While well-known symptomes like heat waves where women don’t only face the shame factor, but also can be so overwhelmed by the body reactions that they can’t think one clear thought, I want to point out effects on the brain: Brain fog (severity level: you don’t find your words anymore, miss the name of your boss), motivation loss (severity level: you find it challenging to answer a whatsapp message and ask for the scence of existence), depression (severity level: crying half a day without even knowing why), anger (severity level: you explode about random small things like a public barbecue and cause a scene including calling the cops), heavy mood changes: (you turn from an overwhelming, funny mood into complete catastrophizing and vice versa), panic attacks, disturbed sleep (can be several hours per night)… Trying to navigate such heavy symptomes in a professional work environment is not easy at all and just to appear “normal” takes a lot of energy. Our societies are in no way prepared for that. As a result, we loose a lot of women’s workforce and brainpower.

Some examples:
One third of women in Switzerland either reduced their working hours, paused their job completely or quit their job in menopause according to Menosupport-Suisse-Studie.
Accorcing to an Oxford study, 65% of participants stated their work performance was negatively impacted.
According to a survey by Carrot Fertility among British and American Women, 80% of the 2000 interviewed women andressed difficulties managing menopausal symptomes while on the job. One third of participants feared negative aspects of their symptomes on their career progression.
The vast majority of women don’t get proper treatment for their symptomes and somehow try to navigate through them.
Divorce rates are highest inbetween age 40 to 60 to women (60%), therefore also impacting the productivity and well-being of men and ressources available for doing good.

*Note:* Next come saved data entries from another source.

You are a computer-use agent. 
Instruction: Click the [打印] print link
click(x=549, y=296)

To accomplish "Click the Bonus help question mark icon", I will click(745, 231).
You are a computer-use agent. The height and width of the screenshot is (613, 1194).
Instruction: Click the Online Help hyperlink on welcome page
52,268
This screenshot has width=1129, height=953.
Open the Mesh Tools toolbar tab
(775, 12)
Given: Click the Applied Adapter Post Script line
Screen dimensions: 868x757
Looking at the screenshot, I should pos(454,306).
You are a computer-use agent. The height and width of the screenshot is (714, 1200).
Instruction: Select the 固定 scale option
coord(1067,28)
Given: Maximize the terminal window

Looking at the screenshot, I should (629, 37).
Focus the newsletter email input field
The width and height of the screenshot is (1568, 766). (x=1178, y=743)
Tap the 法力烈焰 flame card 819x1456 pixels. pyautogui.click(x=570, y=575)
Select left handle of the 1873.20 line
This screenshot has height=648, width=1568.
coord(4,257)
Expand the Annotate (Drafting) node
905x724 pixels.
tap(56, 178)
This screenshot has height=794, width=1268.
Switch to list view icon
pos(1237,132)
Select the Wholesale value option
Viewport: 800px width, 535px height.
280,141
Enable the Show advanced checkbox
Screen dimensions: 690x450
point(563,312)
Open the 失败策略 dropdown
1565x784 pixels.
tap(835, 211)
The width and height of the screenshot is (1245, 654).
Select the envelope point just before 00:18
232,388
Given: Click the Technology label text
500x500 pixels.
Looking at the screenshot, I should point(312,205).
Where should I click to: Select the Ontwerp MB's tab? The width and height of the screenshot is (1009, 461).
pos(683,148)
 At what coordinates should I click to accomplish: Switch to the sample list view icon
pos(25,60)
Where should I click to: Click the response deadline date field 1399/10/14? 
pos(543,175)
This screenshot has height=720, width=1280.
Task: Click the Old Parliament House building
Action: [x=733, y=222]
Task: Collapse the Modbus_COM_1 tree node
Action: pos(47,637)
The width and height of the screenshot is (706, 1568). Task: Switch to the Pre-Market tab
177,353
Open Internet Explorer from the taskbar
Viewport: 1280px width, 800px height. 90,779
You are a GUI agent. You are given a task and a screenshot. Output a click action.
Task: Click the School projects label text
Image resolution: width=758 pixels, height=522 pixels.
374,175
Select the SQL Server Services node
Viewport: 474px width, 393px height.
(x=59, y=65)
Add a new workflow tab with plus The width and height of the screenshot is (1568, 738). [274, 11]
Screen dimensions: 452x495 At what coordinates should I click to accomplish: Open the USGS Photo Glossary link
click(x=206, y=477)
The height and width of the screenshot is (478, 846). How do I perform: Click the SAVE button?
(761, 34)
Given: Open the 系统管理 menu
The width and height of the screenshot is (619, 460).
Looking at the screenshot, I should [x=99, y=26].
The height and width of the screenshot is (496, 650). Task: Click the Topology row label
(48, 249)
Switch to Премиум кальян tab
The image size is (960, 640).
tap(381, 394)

If we just do the math only for the EA environment, this is already a huge impact of a loss of highly qualified individuals which results in an overall loss for doing good.

Besides all the personal suffering from women, wouldn’t it be a very beneficial thing to improve the situation for EA-women alone from the point of view of preserving more of their potential for the greater cause instead of leaving them busy with their symptomes?